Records
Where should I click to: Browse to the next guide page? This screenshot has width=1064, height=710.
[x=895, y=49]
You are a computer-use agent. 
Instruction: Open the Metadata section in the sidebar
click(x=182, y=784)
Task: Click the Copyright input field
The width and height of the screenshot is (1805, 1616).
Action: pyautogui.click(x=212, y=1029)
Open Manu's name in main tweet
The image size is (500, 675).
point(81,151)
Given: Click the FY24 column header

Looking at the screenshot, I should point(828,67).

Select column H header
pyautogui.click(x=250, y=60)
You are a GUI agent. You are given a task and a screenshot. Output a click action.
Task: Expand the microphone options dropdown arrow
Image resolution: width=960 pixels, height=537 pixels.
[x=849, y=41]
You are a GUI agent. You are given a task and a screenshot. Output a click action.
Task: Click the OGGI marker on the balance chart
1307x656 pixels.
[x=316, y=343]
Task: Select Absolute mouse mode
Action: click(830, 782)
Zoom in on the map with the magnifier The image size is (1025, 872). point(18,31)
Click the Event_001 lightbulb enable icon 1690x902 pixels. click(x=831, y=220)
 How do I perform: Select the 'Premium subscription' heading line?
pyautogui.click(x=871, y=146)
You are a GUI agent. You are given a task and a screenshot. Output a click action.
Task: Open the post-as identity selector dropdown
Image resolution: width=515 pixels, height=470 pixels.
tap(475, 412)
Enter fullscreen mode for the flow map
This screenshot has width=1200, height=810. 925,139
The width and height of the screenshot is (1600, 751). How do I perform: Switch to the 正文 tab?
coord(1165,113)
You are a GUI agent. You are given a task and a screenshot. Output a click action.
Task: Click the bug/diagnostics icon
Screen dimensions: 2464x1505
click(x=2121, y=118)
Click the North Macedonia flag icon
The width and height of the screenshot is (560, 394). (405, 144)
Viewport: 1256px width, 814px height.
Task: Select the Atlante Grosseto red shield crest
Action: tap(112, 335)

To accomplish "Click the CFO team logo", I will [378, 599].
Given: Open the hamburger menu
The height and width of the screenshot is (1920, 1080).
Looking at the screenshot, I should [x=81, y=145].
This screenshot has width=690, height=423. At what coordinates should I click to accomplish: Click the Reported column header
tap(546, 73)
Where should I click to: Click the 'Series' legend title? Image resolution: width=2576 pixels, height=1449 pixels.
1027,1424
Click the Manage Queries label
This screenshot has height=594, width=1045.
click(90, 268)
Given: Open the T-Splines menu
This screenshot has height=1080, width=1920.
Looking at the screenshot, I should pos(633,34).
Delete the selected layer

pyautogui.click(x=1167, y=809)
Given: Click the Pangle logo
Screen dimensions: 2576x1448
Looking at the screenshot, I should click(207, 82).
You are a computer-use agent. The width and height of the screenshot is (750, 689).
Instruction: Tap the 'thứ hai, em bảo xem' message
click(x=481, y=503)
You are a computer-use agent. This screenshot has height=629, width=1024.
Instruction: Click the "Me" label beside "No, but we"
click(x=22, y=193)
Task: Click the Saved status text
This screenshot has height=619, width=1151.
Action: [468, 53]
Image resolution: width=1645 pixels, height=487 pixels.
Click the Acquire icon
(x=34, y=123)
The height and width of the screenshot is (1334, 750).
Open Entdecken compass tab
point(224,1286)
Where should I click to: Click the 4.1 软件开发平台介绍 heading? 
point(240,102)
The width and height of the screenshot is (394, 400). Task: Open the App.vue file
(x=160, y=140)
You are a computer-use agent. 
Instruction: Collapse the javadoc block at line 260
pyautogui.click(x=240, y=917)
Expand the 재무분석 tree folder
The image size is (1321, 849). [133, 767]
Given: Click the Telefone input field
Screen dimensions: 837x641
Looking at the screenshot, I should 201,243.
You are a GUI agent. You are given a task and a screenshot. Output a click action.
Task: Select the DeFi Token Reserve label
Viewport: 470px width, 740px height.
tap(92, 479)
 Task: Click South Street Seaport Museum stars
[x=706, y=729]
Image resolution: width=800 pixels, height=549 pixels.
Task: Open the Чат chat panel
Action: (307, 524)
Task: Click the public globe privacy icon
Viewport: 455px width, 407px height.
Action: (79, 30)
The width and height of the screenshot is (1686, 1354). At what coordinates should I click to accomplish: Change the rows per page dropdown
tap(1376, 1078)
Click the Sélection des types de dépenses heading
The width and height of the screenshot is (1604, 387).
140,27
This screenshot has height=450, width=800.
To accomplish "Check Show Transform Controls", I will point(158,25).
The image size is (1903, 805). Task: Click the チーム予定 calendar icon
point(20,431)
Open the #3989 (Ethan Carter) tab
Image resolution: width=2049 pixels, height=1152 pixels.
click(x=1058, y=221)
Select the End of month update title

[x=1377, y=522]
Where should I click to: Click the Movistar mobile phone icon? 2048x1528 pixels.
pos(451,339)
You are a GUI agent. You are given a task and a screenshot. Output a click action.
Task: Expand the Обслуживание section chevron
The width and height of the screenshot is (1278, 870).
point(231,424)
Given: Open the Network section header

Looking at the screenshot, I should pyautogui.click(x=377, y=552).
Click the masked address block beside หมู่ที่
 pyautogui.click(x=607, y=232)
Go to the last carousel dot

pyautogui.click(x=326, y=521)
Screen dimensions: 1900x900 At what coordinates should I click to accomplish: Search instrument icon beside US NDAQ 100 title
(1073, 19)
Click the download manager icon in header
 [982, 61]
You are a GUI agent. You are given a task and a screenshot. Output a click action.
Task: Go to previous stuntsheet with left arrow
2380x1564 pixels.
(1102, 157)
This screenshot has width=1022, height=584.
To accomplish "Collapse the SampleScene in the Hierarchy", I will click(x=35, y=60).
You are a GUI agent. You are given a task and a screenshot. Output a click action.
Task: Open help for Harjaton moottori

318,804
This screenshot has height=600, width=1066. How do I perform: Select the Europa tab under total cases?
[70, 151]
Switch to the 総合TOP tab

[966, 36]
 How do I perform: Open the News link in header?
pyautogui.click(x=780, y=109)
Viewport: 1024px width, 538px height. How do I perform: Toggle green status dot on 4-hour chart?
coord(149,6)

Problem to work on: Copy every one of the lines above without changing anything.

Final answer:
Where should I click to: Browse to the next guide page? This screenshot has width=1064, height=710.
[x=895, y=49]
You are a computer-use agent. 
Instruction: Open the Metadata section in the sidebar
click(x=182, y=784)
Task: Click the Copyright input field
The width and height of the screenshot is (1805, 1616).
Action: pyautogui.click(x=212, y=1029)
Open Manu's name in main tweet
The image size is (500, 675).
point(81,151)
Given: Click the FY24 column header

Looking at the screenshot, I should point(828,67).

Select column H header
pyautogui.click(x=250, y=60)
You are a GUI agent. You are given a task and a screenshot. Output a click action.
Task: Expand the microphone options dropdown arrow
Image resolution: width=960 pixels, height=537 pixels.
[x=849, y=41]
You are a GUI agent. You are given a task and a screenshot. Output a click action.
Task: Click the OGGI marker on the balance chart
1307x656 pixels.
[x=316, y=343]
Task: Select Absolute mouse mode
Action: click(830, 782)
Zoom in on the map with the magnifier The image size is (1025, 872). point(18,31)
Click the Event_001 lightbulb enable icon 1690x902 pixels. click(x=831, y=220)
 How do I perform: Select the 'Premium subscription' heading line?
pyautogui.click(x=871, y=146)
You are a GUI agent. You are given a task and a screenshot. Output a click action.
Task: Open the post-as identity selector dropdown
Image resolution: width=515 pixels, height=470 pixels.
tap(475, 412)
Enter fullscreen mode for the flow map
This screenshot has width=1200, height=810. 925,139
The width and height of the screenshot is (1600, 751). How do I perform: Switch to the 正文 tab?
coord(1165,113)
You are a GUI agent. You are given a task and a screenshot. Output a click action.
Task: Click the bug/diagnostics icon
Screen dimensions: 2464x1505
click(x=2121, y=118)
Click the North Macedonia flag icon
The width and height of the screenshot is (560, 394). (405, 144)
Viewport: 1256px width, 814px height.
Task: Select the Atlante Grosseto red shield crest
Action: tap(112, 335)

To accomplish "Click the CFO team logo", I will [378, 599].
Given: Open the hamburger menu
The height and width of the screenshot is (1920, 1080).
Looking at the screenshot, I should [x=81, y=145].
This screenshot has width=690, height=423. At what coordinates should I click to accomplish: Click the Reported column header
tap(546, 73)
Where should I click to: Click the 'Series' legend title? Image resolution: width=2576 pixels, height=1449 pixels.
1027,1424
Click the Manage Queries label
This screenshot has height=594, width=1045.
click(90, 268)
Given: Open the T-Splines menu
This screenshot has height=1080, width=1920.
Looking at the screenshot, I should pos(633,34).
Delete the selected layer

pyautogui.click(x=1167, y=809)
Given: Click the Pangle logo
Screen dimensions: 2576x1448
Looking at the screenshot, I should click(207, 82).
You are a computer-use agent. The width and height of the screenshot is (750, 689).
Instruction: Tap the 'thứ hai, em bảo xem' message
click(x=481, y=503)
You are a computer-use agent. This screenshot has height=629, width=1024.
Instruction: Click the "Me" label beside "No, but we"
click(x=22, y=193)
Task: Click the Saved status text
This screenshot has height=619, width=1151.
Action: [468, 53]
Image resolution: width=1645 pixels, height=487 pixels.
Click the Acquire icon
(x=34, y=123)
The height and width of the screenshot is (1334, 750).
Open Entdecken compass tab
point(224,1286)
Where should I click to: Click the 4.1 软件开发平台介绍 heading? 
point(240,102)
The width and height of the screenshot is (394, 400). Task: Open the App.vue file
(x=160, y=140)
You are a computer-use agent. 
Instruction: Collapse the javadoc block at line 260
pyautogui.click(x=240, y=917)
Expand the 재무분석 tree folder
The image size is (1321, 849). [133, 767]
Given: Click the Telefone input field
Screen dimensions: 837x641
Looking at the screenshot, I should 201,243.
You are a GUI agent. You are given a task and a screenshot. Output a click action.
Task: Select the DeFi Token Reserve label
Viewport: 470px width, 740px height.
tap(92, 479)
 Task: Click South Street Seaport Museum stars
[x=706, y=729]
Image resolution: width=800 pixels, height=549 pixels.
Task: Open the Чат chat panel
Action: (307, 524)
Task: Click the public globe privacy icon
Viewport: 455px width, 407px height.
Action: (79, 30)
The width and height of the screenshot is (1686, 1354). At what coordinates should I click to accomplish: Change the rows per page dropdown
tap(1376, 1078)
Click the Sélection des types de dépenses heading
The width and height of the screenshot is (1604, 387).
140,27
This screenshot has height=450, width=800.
To accomplish "Check Show Transform Controls", I will point(158,25).
The image size is (1903, 805). Task: Click the チーム予定 calendar icon
point(20,431)
Open the #3989 (Ethan Carter) tab
Image resolution: width=2049 pixels, height=1152 pixels.
click(x=1058, y=221)
Select the End of month update title

[x=1377, y=522]
Where should I click to: Click the Movistar mobile phone icon? 2048x1528 pixels.
pos(451,339)
You are a GUI agent. You are given a task and a screenshot. Output a click action.
Task: Expand the Обслуживание section chevron
The width and height of the screenshot is (1278, 870).
point(231,424)
Given: Open the Network section header

Looking at the screenshot, I should pyautogui.click(x=377, y=552).
Click the masked address block beside หมู่ที่
 pyautogui.click(x=607, y=232)
Go to the last carousel dot

pyautogui.click(x=326, y=521)
Screen dimensions: 1900x900 At what coordinates should I click to accomplish: Search instrument icon beside US NDAQ 100 title
(1073, 19)
Click the download manager icon in header
 [982, 61]
You are a GUI agent. You are given a task and a screenshot. Output a click action.
Task: Go to previous stuntsheet with left arrow
2380x1564 pixels.
(1102, 157)
This screenshot has width=1022, height=584.
To accomplish "Collapse the SampleScene in the Hierarchy", I will click(x=35, y=60).
You are a GUI agent. You are given a task and a screenshot. Output a click action.
Task: Open help for Harjaton moottori

318,804
This screenshot has height=600, width=1066. How do I perform: Select the Europa tab under total cases?
[70, 151]
Switch to the 総合TOP tab

[966, 36]
 How do I perform: Open the News link in header?
pyautogui.click(x=780, y=109)
Viewport: 1024px width, 538px height. How do I perform: Toggle green status dot on 4-hour chart?
coord(149,6)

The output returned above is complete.